● AIM OF THE EXERCISE: From the listing, collect all lines containing the word "Expand".
[Start of section]
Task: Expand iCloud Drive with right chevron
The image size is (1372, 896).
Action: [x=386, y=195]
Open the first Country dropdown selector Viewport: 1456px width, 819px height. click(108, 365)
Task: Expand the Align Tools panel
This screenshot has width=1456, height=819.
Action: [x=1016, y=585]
[End of section]
[Start of section]
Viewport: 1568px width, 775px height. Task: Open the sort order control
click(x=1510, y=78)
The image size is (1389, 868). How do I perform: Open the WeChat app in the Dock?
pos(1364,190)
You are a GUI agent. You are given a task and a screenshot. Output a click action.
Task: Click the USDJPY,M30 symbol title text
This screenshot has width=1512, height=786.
[End of section]
● SOLUTION:
Task: Expand iCloud Drive with right chevron
Task: Expand the Align Tools panel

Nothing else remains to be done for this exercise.